OBJID is -1 if the node does not process objects sequentially (such as the Group DOP).
ALLOBJIDS
This string contains a space-separated list of the unique object identifiers for every object being processed by the current node.
ALLOBJNAMES
This string contains a space-separated list of the names of every object being processed by the current node.
OBJCT
The simulation time (see variable ST) at which the current object was created.
To check if an object was created
on the current timestep, the expression $ST == $OBJCT
should
always be used.
This value is zero if the node does not process objects sequentially (such as the Group DOP).
OBJCF
The simulation frame (see variable SF) at which the current object was created. It is equivalent to using the dopsttoframe expression on the OBJCT variable.
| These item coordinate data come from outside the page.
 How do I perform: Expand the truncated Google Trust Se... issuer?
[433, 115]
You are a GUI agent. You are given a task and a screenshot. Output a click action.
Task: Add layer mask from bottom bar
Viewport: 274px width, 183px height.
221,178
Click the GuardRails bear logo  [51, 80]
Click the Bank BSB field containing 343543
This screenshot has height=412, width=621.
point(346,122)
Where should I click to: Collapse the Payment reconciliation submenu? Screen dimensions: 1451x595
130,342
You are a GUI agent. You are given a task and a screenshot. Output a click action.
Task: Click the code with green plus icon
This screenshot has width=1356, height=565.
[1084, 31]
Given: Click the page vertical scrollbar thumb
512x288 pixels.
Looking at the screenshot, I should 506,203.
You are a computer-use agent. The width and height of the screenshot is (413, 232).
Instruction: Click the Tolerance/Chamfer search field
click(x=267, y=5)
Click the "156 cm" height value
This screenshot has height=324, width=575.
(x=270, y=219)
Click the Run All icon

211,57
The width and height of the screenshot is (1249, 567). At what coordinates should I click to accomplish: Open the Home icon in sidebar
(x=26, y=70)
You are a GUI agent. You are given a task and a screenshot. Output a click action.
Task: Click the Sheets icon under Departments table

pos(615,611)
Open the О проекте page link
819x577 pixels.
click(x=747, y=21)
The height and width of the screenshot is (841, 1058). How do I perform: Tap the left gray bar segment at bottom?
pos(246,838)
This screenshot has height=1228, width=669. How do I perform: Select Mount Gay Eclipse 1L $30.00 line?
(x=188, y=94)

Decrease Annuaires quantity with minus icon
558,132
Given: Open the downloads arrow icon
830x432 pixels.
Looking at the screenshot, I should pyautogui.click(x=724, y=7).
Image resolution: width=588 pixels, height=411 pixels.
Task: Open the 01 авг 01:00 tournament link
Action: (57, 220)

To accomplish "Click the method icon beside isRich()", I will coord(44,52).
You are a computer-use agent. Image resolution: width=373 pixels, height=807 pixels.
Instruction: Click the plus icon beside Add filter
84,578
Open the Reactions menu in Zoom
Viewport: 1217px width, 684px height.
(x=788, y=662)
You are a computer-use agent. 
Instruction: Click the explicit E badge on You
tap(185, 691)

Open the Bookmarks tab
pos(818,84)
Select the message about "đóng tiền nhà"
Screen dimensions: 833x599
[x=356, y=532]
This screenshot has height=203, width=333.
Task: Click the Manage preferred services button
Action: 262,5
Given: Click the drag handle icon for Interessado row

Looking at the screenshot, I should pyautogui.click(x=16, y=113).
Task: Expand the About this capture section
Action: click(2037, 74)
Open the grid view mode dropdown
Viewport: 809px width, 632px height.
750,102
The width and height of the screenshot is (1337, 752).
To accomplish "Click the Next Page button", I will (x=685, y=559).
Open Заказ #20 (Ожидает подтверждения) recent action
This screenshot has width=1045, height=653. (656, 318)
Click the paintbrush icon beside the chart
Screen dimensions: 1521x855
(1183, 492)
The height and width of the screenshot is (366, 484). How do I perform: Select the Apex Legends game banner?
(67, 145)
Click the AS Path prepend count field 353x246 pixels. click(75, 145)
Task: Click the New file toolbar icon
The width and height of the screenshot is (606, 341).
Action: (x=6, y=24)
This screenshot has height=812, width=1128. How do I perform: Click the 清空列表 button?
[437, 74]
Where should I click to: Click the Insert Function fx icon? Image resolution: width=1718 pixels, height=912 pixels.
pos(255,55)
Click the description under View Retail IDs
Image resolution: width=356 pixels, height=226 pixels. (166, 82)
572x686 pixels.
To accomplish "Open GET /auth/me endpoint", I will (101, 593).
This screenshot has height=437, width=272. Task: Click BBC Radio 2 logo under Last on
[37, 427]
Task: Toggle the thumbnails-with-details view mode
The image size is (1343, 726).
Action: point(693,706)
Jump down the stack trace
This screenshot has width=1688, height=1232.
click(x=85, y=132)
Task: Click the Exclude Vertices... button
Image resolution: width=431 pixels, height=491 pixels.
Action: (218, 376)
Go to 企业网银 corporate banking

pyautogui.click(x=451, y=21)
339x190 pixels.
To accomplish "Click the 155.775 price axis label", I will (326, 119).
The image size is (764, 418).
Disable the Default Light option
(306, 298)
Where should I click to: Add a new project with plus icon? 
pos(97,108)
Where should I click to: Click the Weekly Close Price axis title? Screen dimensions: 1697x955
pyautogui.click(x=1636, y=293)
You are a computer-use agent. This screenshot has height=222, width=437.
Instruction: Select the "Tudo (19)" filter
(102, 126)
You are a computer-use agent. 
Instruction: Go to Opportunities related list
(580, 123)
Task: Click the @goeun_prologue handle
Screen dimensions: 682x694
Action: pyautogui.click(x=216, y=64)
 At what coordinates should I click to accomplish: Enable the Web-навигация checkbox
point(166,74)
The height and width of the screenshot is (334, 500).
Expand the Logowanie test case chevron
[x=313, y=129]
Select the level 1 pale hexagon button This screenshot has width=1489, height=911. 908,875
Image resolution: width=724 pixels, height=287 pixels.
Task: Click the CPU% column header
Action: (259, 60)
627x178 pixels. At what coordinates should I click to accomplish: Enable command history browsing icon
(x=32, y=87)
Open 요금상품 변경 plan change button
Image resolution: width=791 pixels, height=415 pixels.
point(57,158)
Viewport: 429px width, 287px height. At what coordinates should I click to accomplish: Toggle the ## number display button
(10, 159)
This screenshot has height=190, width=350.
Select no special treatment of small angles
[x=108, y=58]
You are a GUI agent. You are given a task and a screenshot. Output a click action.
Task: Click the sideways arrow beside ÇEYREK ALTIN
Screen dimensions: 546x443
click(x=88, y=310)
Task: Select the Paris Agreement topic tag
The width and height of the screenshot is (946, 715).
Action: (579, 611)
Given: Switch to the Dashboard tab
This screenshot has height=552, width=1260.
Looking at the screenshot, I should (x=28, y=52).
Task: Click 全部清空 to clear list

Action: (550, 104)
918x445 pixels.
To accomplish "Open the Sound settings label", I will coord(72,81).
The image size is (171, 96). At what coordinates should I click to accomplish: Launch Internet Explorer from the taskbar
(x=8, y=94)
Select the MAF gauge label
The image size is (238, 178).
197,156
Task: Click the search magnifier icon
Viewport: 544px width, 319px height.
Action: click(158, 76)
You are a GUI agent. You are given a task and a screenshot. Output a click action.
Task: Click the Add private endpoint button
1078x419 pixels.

This value is zero if the node does not process objects sequentially (such as the Group DOP).
OBJNAME
A string value containing the name of the object being processed.
Object names are not guaranteed to be unique within a simulation. However, if you name your objects carefully so that they are unique, the object name can be a much easier way to identify an object than the unique object identifier, OBJID.
The object name can
also be used to treat a number of similar objects (with the same
name) as a virtual group. If there are 20 objects named “myobject”,
specifying strcmp($OBJNAME, "myobject") == 0
in the activation field
of a DOP will cause that DOP to operate on only those 20 objects.
This value is the empty string if the node does not process objects sequentially (such as the Group DOP).
DOPNET
A string value containing the full path of the current DOP network. This value is most useful in DOP subnet digital assets where you want to know the path to the DOP network that contains the node.
Note
Most dynamics nodes have local variables with the same names as the node’s parameters. For example, in a Position DOP, you could write the expression:
$tx + 0.1
…to make the object move 0.1 units along the X axis at each timestep.